Sena, along with Krebs and Tara McGowan, co-founder of the progressive digital nonprofit Acronym, came up with the idea to build an in-house team earlier in 2018 in an attempt to mimic major advertising agencies, which are increasingly creating their own digital teams. The DCCC has also hired digital staffers for each region of the political map, and has deployed staff members to crucial districts to shape social media conversation there.
“We’re trying to de-silo digital as much as possible,” Krebs said.
The new team aims to deploy ads more quickly than an outside firm and better capitalize on potentially viral campaign moments.

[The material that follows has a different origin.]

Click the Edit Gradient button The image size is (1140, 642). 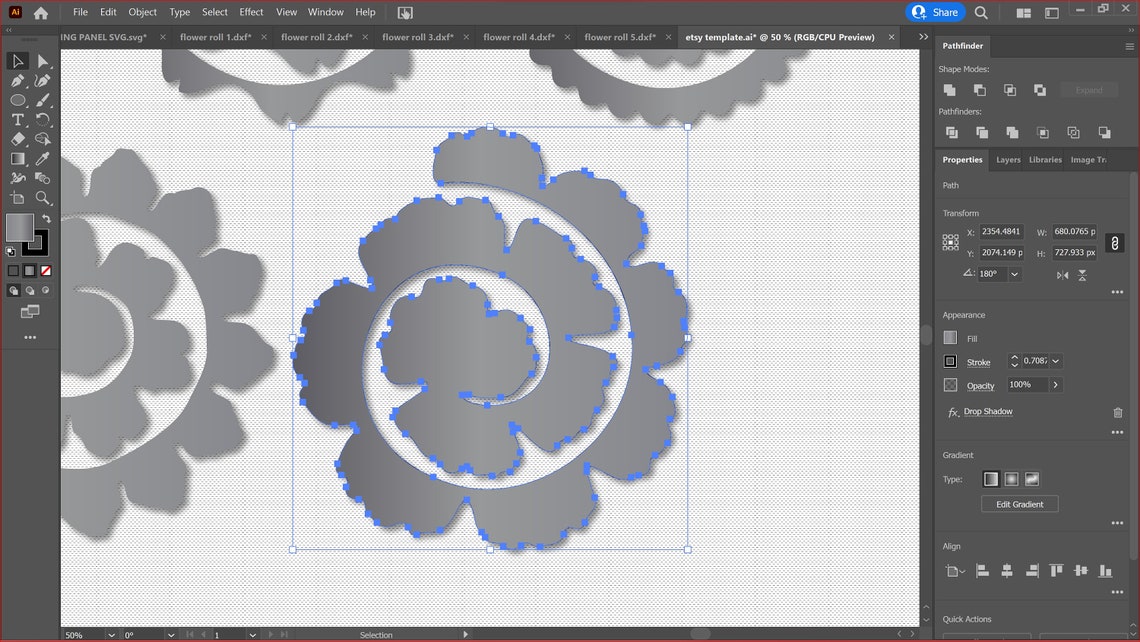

Democrats held an edge in digital politics throughout the Obama years, but most strategists in both parties now believe Republicans have caught them ― at least when it comes to digital advertising. (Democrats insist they retain an advantage in online fundraising, though President Donald Trump challenges that.)
In 2016, Trump’s campaign and GOP outside groups spent heavily on Facebook. Digital spending is notoriously difficult to track, but Democrats, including the super PAC Priorities USA, are making an aggressive push to match Republicans dollar for dollar in the run-up to November.
Meanwhile, Acronym and other groups are trying to rebuild Democrats’ digital infrastructure and create new career paths for digital operatives. Krebs said he hopes the DCCC’s new team can be a part of the effort.
“For me, there’s a large hope that the team that is built here will stay in the party, in the committee, and lean to build off of those skills and just get smarter on that front,” he said.